Якопо спрыгнул с саркофага и поднял обе руки вверх в знак того, что он не может слушать такую чепуху. Он весь горел от возбуждения — он любил живопись и понимал ее, хотя и был слишком ленив, чтобы всерьез заниматься ею.
— Скульптура — это скучища. Что может создать скульптор? Мужчину, женщину, льва, лошадь. Потом снова то же самое. Разве это не нудно? А живописец способен изобразить всю вселенную: небо, солнце, луну и звезды, облака и дожди, горные выси и деревья, реки и моря. Нет, скульпторы повывелись оттого, что у них скучное дело!
К спорщикам подошел и стал прислушиваться Себастьяно Майнарди. Он вывел было на воскресную прогулку и жену, но скоро отправил ее домой, сам вернувшись к ступеням Собора, к компании молодых друзей, обществом которых, подобно всем флорентинцам, он дорожил куда больше, чем обществом женщин. На его обычно бледных щеках алели пятна румянца.
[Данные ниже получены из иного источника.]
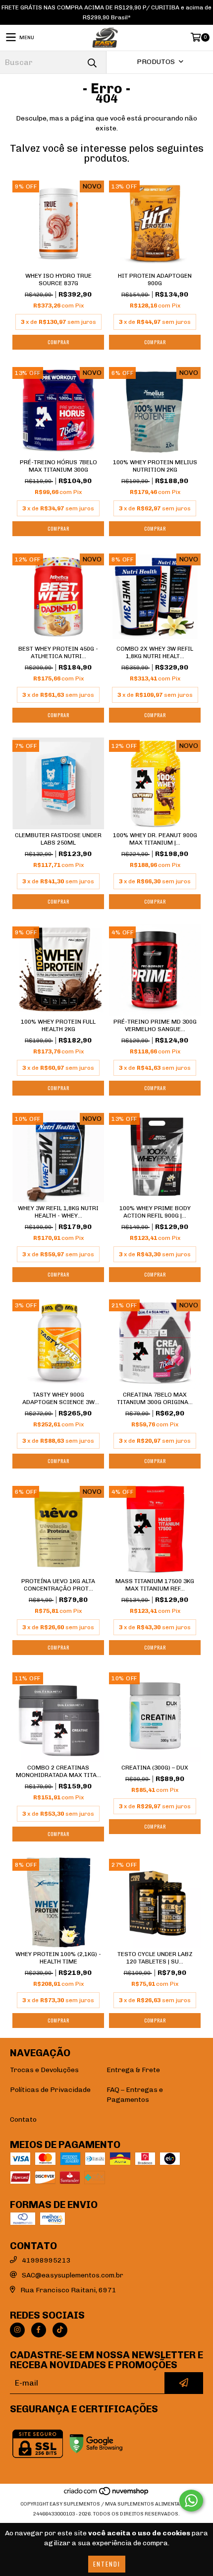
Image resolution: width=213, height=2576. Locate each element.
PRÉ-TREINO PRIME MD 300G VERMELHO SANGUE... (155, 1025)
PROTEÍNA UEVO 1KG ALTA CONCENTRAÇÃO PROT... (58, 1585)
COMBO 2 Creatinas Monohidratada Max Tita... (58, 1771)
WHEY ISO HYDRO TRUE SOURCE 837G (58, 279)
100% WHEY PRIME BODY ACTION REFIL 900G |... (155, 1212)
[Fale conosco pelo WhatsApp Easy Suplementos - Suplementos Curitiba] (191, 2501)
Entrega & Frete (133, 2070)
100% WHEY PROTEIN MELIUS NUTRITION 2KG (155, 466)
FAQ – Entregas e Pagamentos (134, 2094)
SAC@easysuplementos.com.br (72, 2275)
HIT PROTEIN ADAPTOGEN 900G (155, 279)
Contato (23, 2119)
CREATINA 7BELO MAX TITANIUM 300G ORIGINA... (155, 1398)
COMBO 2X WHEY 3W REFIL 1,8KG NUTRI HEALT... (154, 652)
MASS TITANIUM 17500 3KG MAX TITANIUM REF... (154, 1585)
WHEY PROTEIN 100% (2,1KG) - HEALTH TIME (58, 1958)
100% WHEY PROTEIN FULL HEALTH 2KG (58, 1025)
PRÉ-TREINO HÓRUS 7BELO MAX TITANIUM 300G (58, 466)
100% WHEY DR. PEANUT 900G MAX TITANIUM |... (155, 839)
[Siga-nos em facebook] (38, 2330)
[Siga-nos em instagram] (17, 2330)
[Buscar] (92, 62)
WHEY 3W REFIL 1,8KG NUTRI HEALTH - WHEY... (58, 1212)
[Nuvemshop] (106, 2494)
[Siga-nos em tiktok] (60, 2330)
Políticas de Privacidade (50, 2089)
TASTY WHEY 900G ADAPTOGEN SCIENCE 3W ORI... (58, 1398)
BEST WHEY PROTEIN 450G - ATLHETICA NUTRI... (58, 652)
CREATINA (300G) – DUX (154, 1767)
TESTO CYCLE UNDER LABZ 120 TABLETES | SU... (155, 1958)
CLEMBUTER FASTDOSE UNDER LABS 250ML (58, 839)
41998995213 (46, 2260)
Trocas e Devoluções (44, 2070)
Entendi (106, 2564)
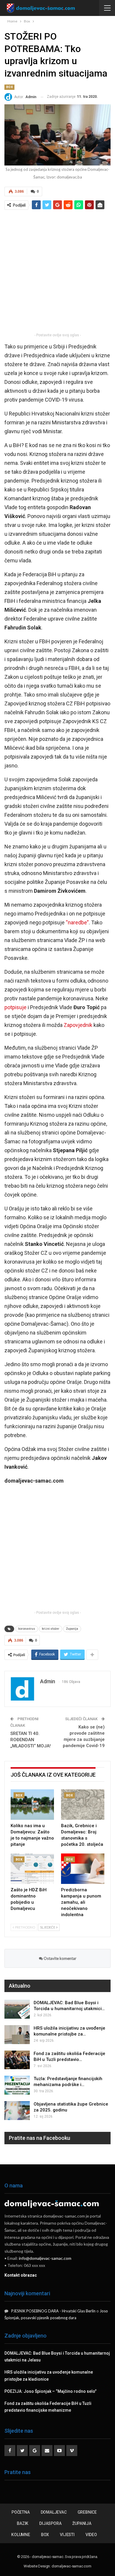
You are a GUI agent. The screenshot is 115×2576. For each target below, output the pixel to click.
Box (9, 87)
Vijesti (67, 2534)
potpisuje (15, 1007)
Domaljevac (54, 2512)
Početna (21, 2512)
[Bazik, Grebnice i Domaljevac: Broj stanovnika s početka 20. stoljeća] (82, 1804)
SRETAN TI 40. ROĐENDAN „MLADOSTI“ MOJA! (30, 1740)
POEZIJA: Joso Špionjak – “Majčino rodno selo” (50, 2391)
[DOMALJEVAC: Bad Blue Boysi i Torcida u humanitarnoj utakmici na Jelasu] (17, 2009)
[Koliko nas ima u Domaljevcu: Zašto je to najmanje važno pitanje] (32, 1804)
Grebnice (87, 2512)
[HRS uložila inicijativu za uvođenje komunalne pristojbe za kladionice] (17, 2034)
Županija (72, 1628)
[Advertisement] (57, 271)
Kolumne (20, 2534)
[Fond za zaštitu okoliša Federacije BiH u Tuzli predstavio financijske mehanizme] (17, 2060)
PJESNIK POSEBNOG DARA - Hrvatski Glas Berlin (53, 2311)
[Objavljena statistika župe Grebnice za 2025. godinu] (17, 2110)
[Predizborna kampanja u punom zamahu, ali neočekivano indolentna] (82, 1868)
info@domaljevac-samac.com (45, 2258)
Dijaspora (50, 2523)
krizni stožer (50, 1628)
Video (91, 2534)
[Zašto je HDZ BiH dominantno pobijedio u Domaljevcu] (32, 1868)
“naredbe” (77, 922)
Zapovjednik (78, 1025)
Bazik (22, 2523)
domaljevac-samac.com (71, 2566)
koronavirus (26, 1628)
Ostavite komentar (59, 1958)
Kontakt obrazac (20, 2275)
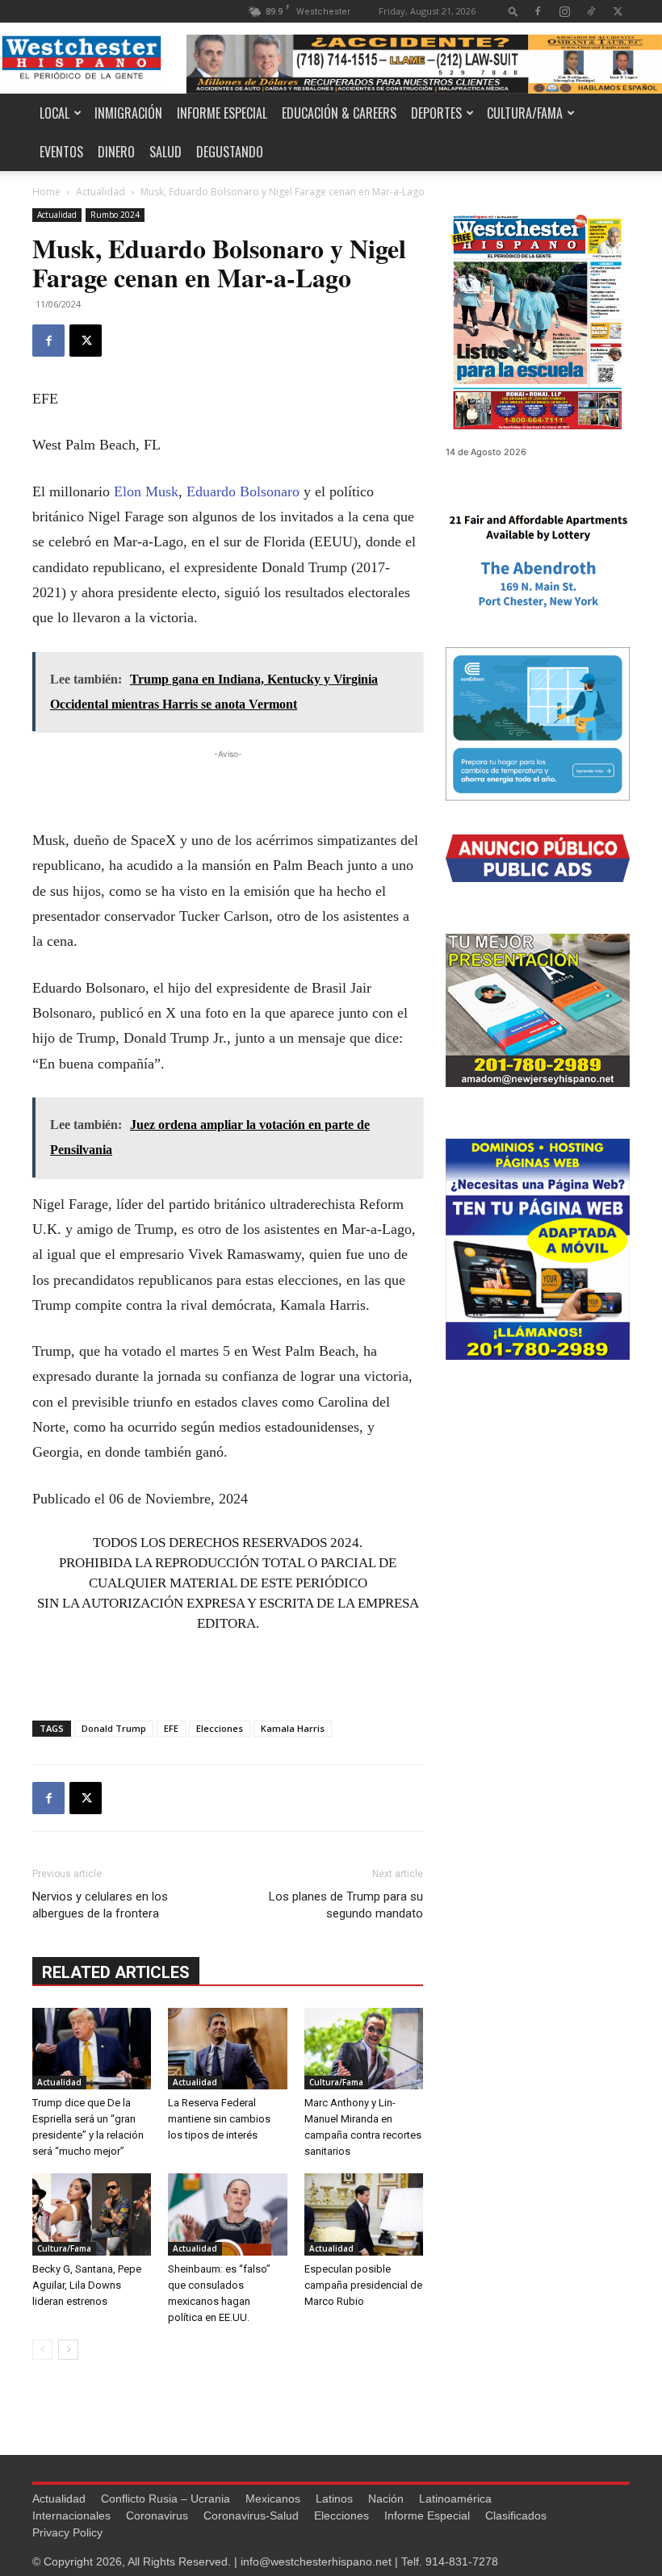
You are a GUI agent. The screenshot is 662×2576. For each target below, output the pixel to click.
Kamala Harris (293, 1728)
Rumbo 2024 (115, 214)
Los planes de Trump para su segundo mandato (346, 1905)
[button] (513, 11)
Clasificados (516, 2515)
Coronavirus (157, 2515)
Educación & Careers (339, 113)
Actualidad (100, 192)
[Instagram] (564, 11)
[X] (617, 11)
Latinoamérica (455, 2498)
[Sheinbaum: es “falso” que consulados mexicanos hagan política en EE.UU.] (227, 2214)
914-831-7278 (461, 2561)
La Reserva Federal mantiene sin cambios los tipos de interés (219, 2119)
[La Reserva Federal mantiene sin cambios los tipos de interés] (227, 2048)
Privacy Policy (67, 2532)
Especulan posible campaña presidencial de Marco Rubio (363, 2285)
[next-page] (68, 2350)
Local (54, 113)
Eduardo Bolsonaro (243, 491)
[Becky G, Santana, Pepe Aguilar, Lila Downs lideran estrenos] (91, 2214)
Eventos (61, 151)
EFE (171, 1728)
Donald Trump (114, 1728)
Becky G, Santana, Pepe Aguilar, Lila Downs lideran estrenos (86, 2285)
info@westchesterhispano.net (316, 2561)
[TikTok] (591, 11)
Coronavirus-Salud (251, 2515)
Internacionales (71, 2515)
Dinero (116, 151)
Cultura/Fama (525, 113)
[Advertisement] (228, 787)
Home (46, 192)
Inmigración (128, 113)
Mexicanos (272, 2498)
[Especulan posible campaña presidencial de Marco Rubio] (363, 2214)
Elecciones (219, 1728)
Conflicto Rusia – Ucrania (165, 2498)
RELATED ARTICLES (116, 1972)
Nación (386, 2498)
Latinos (334, 2498)
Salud (165, 151)
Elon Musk (146, 491)
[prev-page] (42, 2350)
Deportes (436, 113)
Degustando (229, 151)
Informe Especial (222, 113)
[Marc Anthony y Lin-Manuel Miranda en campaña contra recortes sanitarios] (363, 2048)
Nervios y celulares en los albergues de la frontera (100, 1905)
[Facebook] (538, 11)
— Так оно и есть! — подхватил Майнарди слова Якопо. — Скульптору достаточно сильных рук, а голова у него может быть пустая. Да, пустая; ведь после того, как скульптор набросал свой рисунок и сотни часов колотит молотком и рубит камень, — о чем ему надо думать? Ровным счетом ни о чем! А живописец должен обдумывать тысячу вещей каждую секунду, согласовывать все элементы и части картины. И создать иллюзию третьего измерения — неужто это не высокое мастерство? Вот почему жизнь художника интересна и богата, а жизнь скульптора — скучна.